| Your instructions |
Using the entries that follow, write out the line containing "How do I perform: Send", the line containing "You are a computer-use agent. The", and every line between them, exactly and nothing else.

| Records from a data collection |
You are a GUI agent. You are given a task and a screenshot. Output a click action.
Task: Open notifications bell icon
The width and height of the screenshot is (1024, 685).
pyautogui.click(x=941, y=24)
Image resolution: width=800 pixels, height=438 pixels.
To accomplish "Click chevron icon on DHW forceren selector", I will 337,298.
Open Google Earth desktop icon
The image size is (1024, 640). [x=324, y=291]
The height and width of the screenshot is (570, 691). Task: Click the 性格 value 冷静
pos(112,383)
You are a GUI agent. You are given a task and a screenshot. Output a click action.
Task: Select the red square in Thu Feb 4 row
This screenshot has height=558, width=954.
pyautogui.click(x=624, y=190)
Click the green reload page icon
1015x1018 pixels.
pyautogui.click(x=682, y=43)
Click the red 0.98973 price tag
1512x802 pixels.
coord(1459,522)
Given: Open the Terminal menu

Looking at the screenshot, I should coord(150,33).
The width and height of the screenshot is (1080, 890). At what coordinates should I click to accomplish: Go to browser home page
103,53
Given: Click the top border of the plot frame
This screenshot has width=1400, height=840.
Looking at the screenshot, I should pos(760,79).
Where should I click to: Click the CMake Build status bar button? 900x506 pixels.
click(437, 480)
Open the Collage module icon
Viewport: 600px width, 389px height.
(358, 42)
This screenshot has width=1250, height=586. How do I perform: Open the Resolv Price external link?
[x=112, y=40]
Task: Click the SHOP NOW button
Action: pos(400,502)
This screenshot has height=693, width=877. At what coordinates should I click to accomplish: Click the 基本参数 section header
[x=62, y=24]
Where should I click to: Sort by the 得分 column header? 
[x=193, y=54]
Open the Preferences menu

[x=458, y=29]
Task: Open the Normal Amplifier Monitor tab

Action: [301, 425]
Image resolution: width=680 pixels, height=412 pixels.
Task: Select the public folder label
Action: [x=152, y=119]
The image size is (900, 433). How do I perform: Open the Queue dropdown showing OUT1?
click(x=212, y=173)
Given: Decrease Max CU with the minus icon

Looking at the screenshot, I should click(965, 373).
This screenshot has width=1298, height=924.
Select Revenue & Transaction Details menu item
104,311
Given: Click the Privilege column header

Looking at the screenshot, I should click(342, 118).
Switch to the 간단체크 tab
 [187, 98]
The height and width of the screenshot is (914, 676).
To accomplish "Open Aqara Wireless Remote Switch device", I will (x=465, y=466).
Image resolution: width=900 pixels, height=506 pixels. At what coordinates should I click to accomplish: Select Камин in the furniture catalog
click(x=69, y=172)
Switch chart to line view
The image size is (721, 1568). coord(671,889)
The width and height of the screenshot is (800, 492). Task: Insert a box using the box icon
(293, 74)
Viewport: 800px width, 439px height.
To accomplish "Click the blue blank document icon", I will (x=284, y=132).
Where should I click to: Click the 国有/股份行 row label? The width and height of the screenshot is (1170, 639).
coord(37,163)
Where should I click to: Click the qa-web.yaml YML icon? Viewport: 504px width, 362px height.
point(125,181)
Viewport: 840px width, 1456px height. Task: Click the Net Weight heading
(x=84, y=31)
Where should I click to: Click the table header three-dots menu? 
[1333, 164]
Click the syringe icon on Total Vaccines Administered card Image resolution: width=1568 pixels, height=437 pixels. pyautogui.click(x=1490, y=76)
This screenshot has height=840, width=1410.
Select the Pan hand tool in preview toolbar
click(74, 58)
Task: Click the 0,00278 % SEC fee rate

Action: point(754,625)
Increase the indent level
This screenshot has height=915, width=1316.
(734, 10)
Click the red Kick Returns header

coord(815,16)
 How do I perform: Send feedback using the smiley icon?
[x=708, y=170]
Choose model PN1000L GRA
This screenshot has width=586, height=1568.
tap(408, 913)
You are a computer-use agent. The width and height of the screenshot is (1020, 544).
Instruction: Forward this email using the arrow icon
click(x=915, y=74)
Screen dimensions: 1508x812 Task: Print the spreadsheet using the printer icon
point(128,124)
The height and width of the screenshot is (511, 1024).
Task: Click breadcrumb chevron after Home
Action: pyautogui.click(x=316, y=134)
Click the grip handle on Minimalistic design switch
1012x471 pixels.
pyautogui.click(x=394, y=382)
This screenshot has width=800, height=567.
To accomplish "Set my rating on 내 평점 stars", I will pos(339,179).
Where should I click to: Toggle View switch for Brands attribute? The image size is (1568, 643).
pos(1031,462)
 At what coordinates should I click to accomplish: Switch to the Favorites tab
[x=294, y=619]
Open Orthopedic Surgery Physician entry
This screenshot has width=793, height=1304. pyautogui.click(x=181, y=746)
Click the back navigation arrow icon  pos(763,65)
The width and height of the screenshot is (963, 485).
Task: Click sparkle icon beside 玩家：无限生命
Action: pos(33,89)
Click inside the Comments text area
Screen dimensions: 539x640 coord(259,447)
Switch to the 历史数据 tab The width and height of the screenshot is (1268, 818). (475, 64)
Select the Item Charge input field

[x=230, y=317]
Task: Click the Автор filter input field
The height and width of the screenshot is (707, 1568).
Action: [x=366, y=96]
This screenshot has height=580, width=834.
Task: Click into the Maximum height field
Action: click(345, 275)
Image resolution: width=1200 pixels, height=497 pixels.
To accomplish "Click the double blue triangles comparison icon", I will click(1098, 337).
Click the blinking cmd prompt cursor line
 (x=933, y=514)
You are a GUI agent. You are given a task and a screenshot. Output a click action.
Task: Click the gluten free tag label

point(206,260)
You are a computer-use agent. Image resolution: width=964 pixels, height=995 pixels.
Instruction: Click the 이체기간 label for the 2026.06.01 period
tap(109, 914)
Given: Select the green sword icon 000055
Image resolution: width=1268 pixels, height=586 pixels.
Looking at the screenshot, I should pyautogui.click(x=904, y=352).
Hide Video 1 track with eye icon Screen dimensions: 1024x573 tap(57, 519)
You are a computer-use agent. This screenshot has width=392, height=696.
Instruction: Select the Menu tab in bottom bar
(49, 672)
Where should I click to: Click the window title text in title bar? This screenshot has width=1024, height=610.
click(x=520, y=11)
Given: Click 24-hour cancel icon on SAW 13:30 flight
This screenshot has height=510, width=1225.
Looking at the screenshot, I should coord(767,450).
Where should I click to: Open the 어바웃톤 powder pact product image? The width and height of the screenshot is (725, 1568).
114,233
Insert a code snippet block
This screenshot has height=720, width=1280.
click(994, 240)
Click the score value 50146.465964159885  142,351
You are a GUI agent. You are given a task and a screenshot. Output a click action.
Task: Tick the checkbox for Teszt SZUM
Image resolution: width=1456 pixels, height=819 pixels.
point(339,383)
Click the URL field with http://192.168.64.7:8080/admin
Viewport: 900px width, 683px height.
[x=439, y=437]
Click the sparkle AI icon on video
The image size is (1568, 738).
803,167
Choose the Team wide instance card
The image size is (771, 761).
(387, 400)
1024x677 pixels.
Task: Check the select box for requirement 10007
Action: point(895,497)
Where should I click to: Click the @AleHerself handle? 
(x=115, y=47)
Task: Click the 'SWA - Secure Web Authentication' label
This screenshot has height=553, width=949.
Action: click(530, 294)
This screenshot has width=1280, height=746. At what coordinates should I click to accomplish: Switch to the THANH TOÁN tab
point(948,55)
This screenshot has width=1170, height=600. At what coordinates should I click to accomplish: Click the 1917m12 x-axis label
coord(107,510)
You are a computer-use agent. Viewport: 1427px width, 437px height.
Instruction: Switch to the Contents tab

| Answer box |
 How do I perform: Send feedback using the smiley icon?
[x=708, y=170]
Choose model PN1000L GRA
This screenshot has width=586, height=1568.
tap(408, 913)
You are a computer-use agent. The width and height of the screenshot is (1020, 544).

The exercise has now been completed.